# installing an N-tune tuner into my LP/PRS hybrid



## ajcoholic (Feb 5, 2006)

So, I mentioned - for anyone who is interested, I would do a short tutorial on installing the N-tune tuner. The standard version, like I have in two of the home made guitars I own, has the LED ring mounted under the volume knob. This one, which is called the "artist edition" has the tuner still activated by pulling up on the bridge volume, but the tuner LED display is actually mounted under the switch, where the switch ring would normally be.

So, on with it!

First the box...


----------



## ajcoholic (Feb 5, 2006)

whats inside? Well, you get the tuner circuit board (in the static bag), a replacement switch, two bezels (black and creme), instructions, and a 9v battery, and the replacement, prewired push-pull pot.


----------



## ajcoholic (Feb 5, 2006)

The first thing I did was rewire the new switch... its basically a copy of the Switchcraft 3 way LP switch, but it has a flattened portion on the threaded part to allow the cable from the circuit board to pass by. The new switch is wired in in this photo. And, a longer shaft to allow the extra thickness of the bezel and circuit board.


----------



## ajcoholic (Feb 5, 2006)

Here is the board... it has a long enough cable to be fished through the channel, but of course the pickups need to be loosened up to pass the wire through to the control cavity.
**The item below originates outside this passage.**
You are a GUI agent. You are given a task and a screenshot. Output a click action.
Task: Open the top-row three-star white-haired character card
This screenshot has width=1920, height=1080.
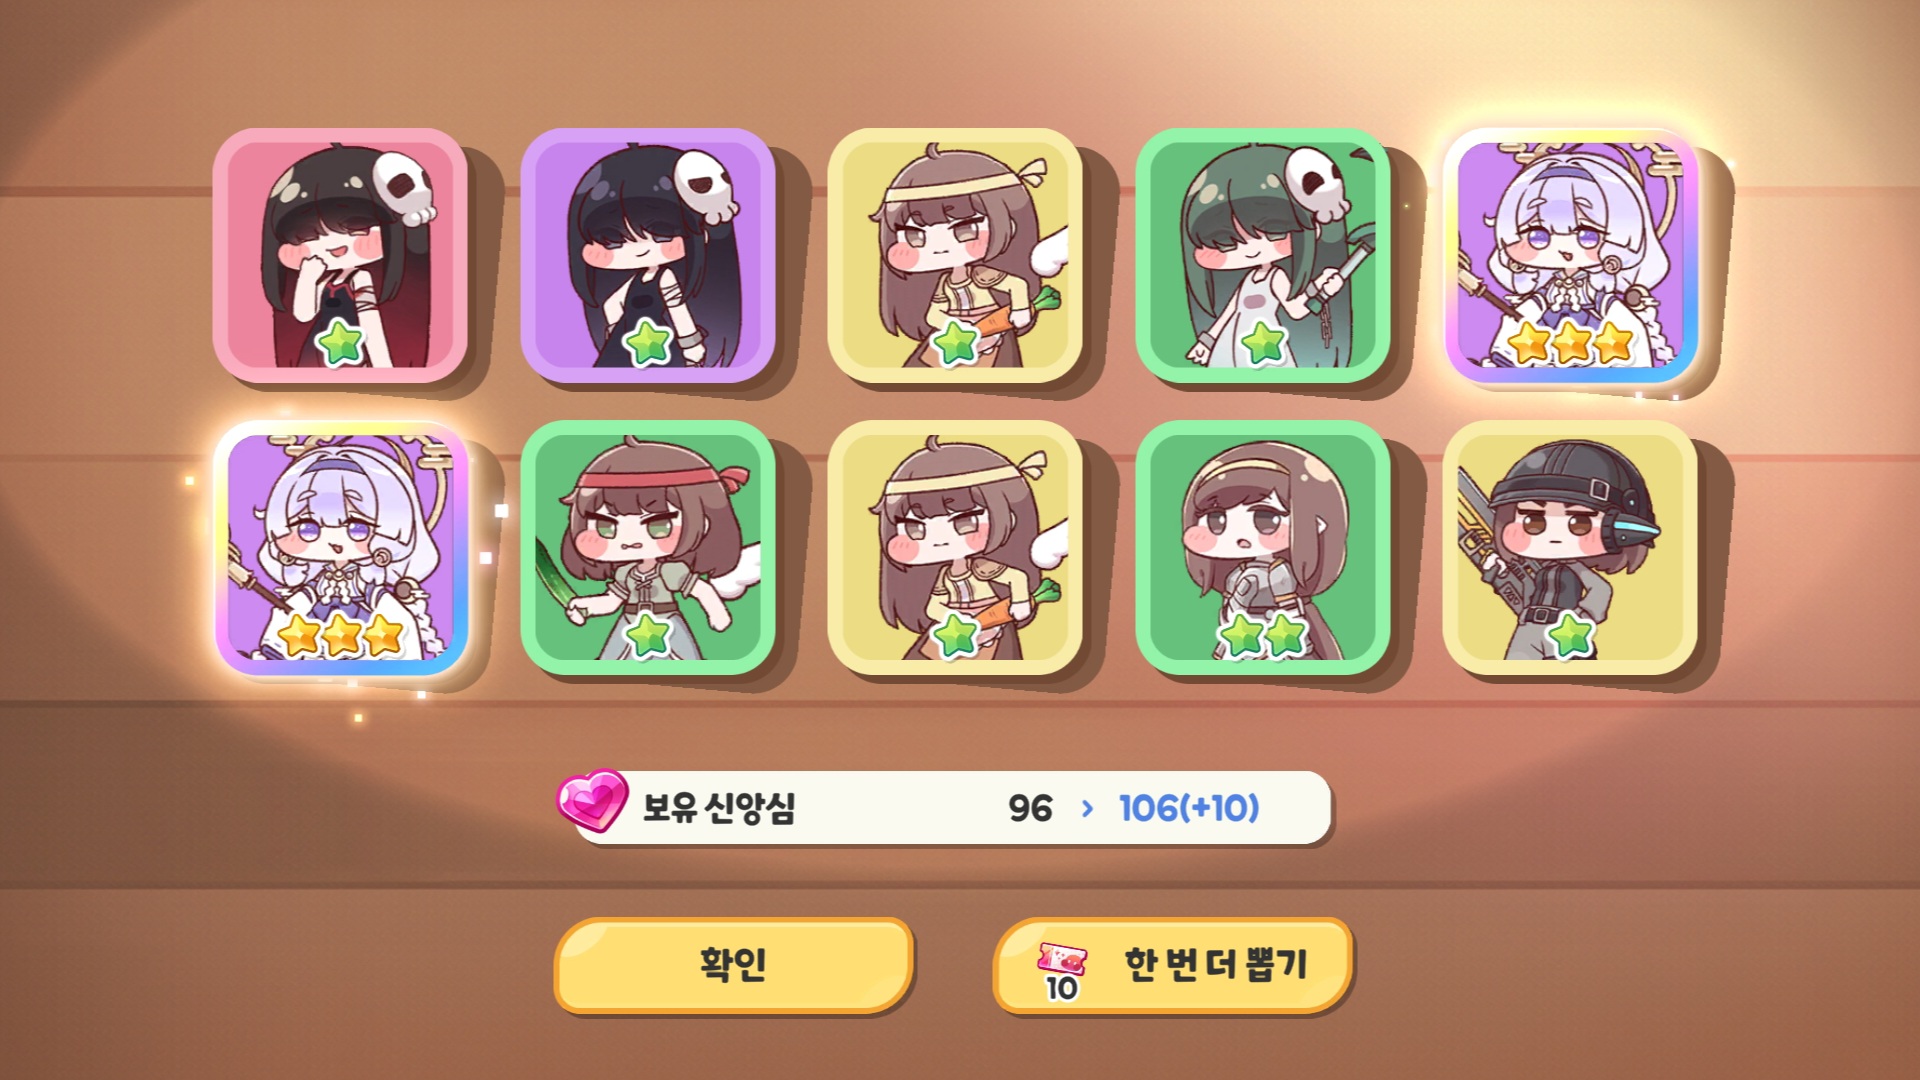(1571, 255)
I was needing a string change so I thought this was a good time to do the install.


----------



## ajcoholic (Feb 5, 2006)

Here is what the thing looks like installed over the switch, before I put the cover/bezel on. The circuit board is VERY thin and very fragile, take it easy! Its amazing to think a tuner as good as the Boss TU2 is mounted onto this tiny thing


----------



## ajcoholic (Feb 5, 2006)

Here is the control cavity (a bit messy, but I did this this morning from 5:30am to 6:30 am - I couldnt sleep) wired in.

There is an optional wiring which I used, that totally mutes the sound while tuning, regardless of the pickup selector switch setting. On the standard wiring, you have to have the switch set to the bridge to mute while tuning.
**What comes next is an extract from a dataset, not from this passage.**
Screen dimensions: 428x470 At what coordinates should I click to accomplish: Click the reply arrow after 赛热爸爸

The wiring is just slightly more difficult than installing a regular pot. You have to hook up a few wires to the switch and of course replace the wires on the pot's 3 tags. 

If you can wire in a regular push/pull pot, you shouldnt have any issue installing the tuner.


----------



## ajcoholic (Feb 5, 2006)

And thats pretty much it... here is the completed installed tuner, with the "E" string in tune. The tuner works as follows...

There are letters for the 6 strings, A,B, C, D, E, F &G. There are three symbols, "#" for sharp, a "b" for flat and a circle with a "+" on it for in tune. You strum the string, and if you are sharp or flat, the symbol lights up (as well as the note you are trying to tune to). As you get closer to being in tune, the light flashes faster and faster. When you are in tune, the green led lights up. The flat and sharp led's are red and the notes are all yellow. VERY easy to see and know whats going on even though its small.

Here is the E in tune...


----------



## ajcoholic (Feb 5, 2006)

And here is a shot of the A string out of tune flat, and sharp respectively...


















Thats about it. I really like these things... and I bet I will use a lot more of them in the future. Very convenient and tunes as good as the Boss pedal tuner on my board. But when I am just jamming, or playing and dont have the board out, its nice to be able to quickly tune my favourite guitars.

AJC


----------



## megadan (Feb 5, 2006)

Very cool! I've never seen something like that before but it's a really good idea. Very innovative. How does it work? I'm assume the pickup selector works as normal, and there's a push/pull pot to switch it into tuner mode?


----------



## ajcoholic (Feb 5, 2006)

Yes, you replace one volume pot with a push-pull one. Down is off and true bypass. Up is tuner on, and muted signal.

AJC


----------